- _Source document_
|Publication number||US7479172 B2|
|Application number||US 10/537,537|
|Publication date||Jan 20, 2009|
|Filing date||Dec 2, 2003|
|Priority date||Dec 3, 2002|
|Also published as||CN1744843A, CN100477951C, EP1583453A1, EP1583453B1, US20060150588, WO2004049890A1|
|Publication number||10537537, 537537, PCT/2003/5193, PCT/GB/2003/005193, PCT/GB/2003/05193, PCT/GB/3/005193, PCT/GB/3/05193, PCT/GB2003/005193, PCT/GB2003/05193, PCT/GB2003005193, PCT/GB200305193, PCT/GB3/005193, PCT/GB3/05193, PCT/GB3005193, PCT/GB305193, US 7479172 B2, US 7479172B2, US-B2-7479172, US7479172 B2, US7479172B2|
|Inventors||Bengt Ivar Anders Ivarsson|
|Original Assignee||Vax Limited|
|Export Citation||BiBTeX, EndNote, RefMan|
|Patent Citations (42), Non-Patent Citations (19), Referenced by (4), Classifications (14), Legal Events (3)|
|External Links: USPTO, USPTO Assignment, Espacenet|
This invention relates to cyclonic separators for suction cleaners.
Suction cleaners (“vacuum cleaners”) are very well known products, in which dust (which expression as used herein includes other debris and embraces a range of particle sizes from microns to millimeters or even centimeters) is picked up by suction and entrained in an airflow, the dust particles subsequently being separated from the airflow in at least one cyclonic separator. The dust laden air is caused to pass through the separator(s), in which it flows at high speed in a circular path so that the dust particles are dumped out of the airflow by centrifugal force. The separator may include a filter or filters which remove all or very nearly all of any remaining entrained dust particles from the airflow, which will usually be particles of very small size.

- _Written exercise 1_
In the entries, write out the stretch from the line containing "Given: Select the" through the line containing "Screen dimensions: 1152x648", word for word.
The patent text and the entries that follow it come from unrelated sources.

- _Stored data_
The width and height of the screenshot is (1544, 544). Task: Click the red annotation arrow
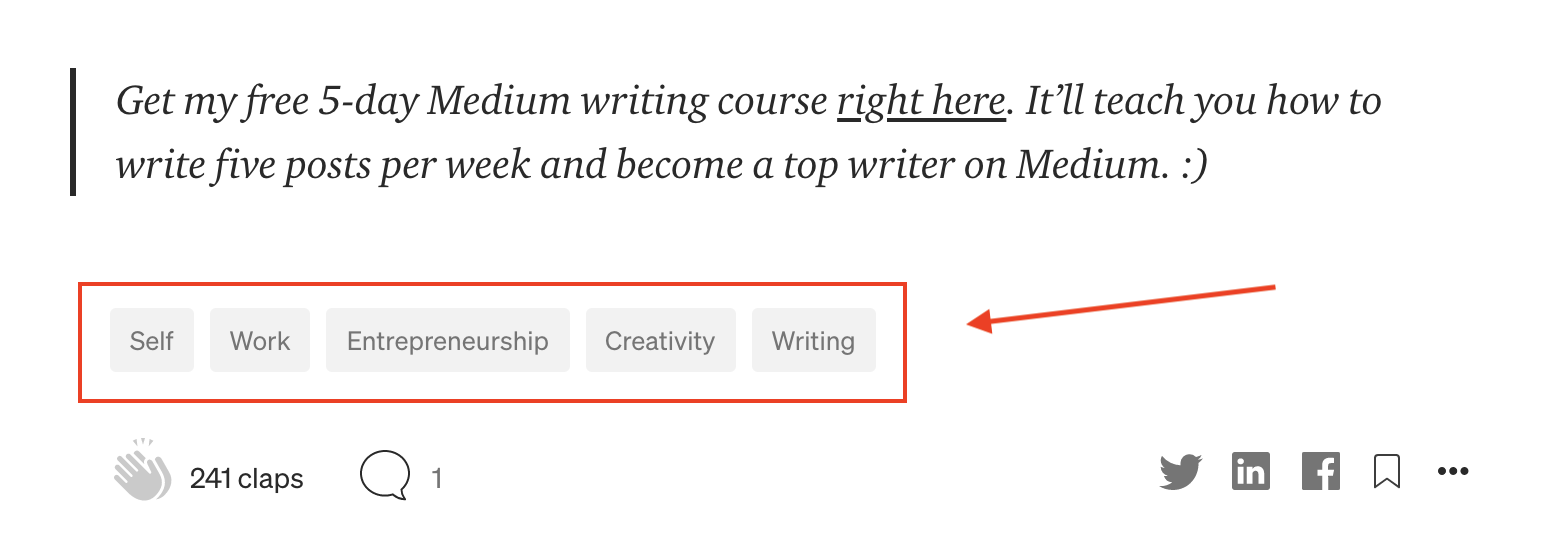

--

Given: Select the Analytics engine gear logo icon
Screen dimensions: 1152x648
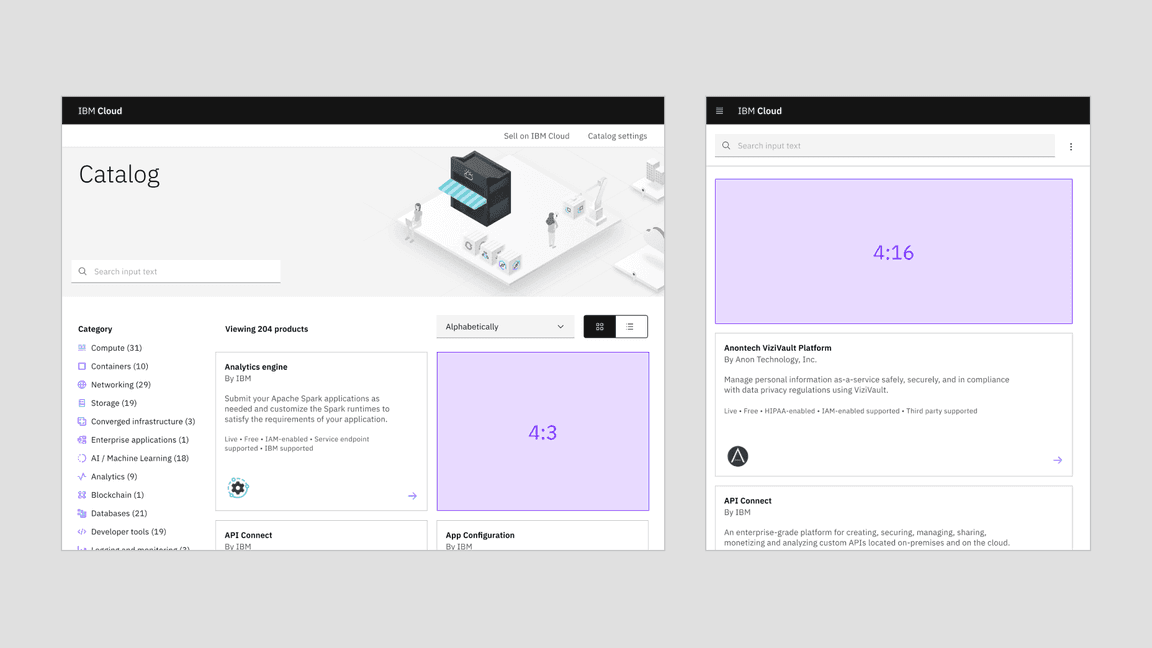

...

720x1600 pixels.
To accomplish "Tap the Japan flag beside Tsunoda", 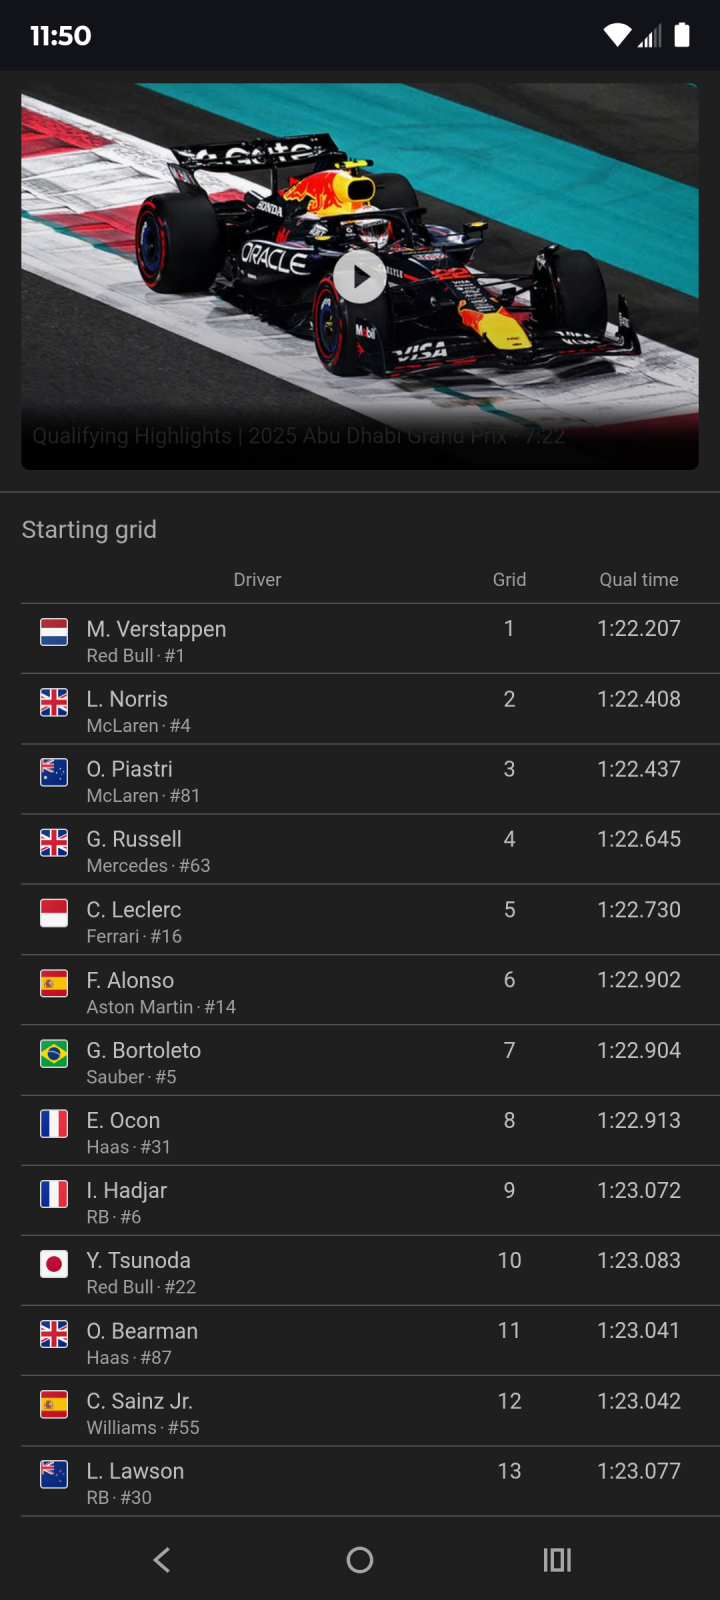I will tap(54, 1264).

- _Written exercise 2_
Give the full patent page on cyclonic separators again, word for word.

- _Exercise result 1_
Given: Select the Analytics engine gear logo icon
Screen dimensions: 1152x648

- _Exercise result 2_
|Publication number||US7479172 B2|
|Application number||US 10/537,537|
|Publication date||Jan 20, 2009|
|Filing date||Dec 2, 2003|
|Priority date||Dec 3, 2002|
|Also published as||CN1744843A, CN100477951C, EP1583453A1, EP1583453B1, US20060150588, WO2004049890A1|
|Publication number||10537537, 537537, PCT/2003/5193, PCT/GB/2003/005193, PCT/GB/2003/05193, PCT/GB/3/005193, PCT/GB/3/05193, PCT/GB2003/005193, PCT/GB2003/05193, PCT/GB2003005193, PCT/GB200305193, PCT/GB3/005193, PCT/GB3/05193, PCT/GB3005193, PCT/GB305193, US 7479172 B2, US 7479172B2, US-B2-7479172, US7479172 B2, US7479172B2|
|Inventors||Bengt Ivar Anders Ivarsson|
|Original Assignee||Vax Limited|
|Export Citation||BiBTeX, EndNote, RefMan|
|Patent Citations (42), Non-Patent Citations (19), Referenced by (4), Classifications (14), Legal Events (3)|
|External Links: USPTO, USPTO Assignment, Espacenet|
This invention relates to cyclonic separators for suction cleaners.
Suction cleaners (“vacuum cleaners”) are very well known products, in which dust (which expression as used herein includes other debris and embraces a range of particle sizes from microns to millimeters or even centimeters) is picked up by suction and entrained in an airflow, the dust particles subsequently being separated from the airflow in at least one cyclonic separator. The dust laden air is caused to pass through the separator(s), in which it flows at high speed in a circular path so that the dust particles are dumped out of the airflow by centrifugal force. The separator may include a filter or filters which remove all or very nearly all of any remaining entrained dust particles from the airflow, which will usually be particles of very small size.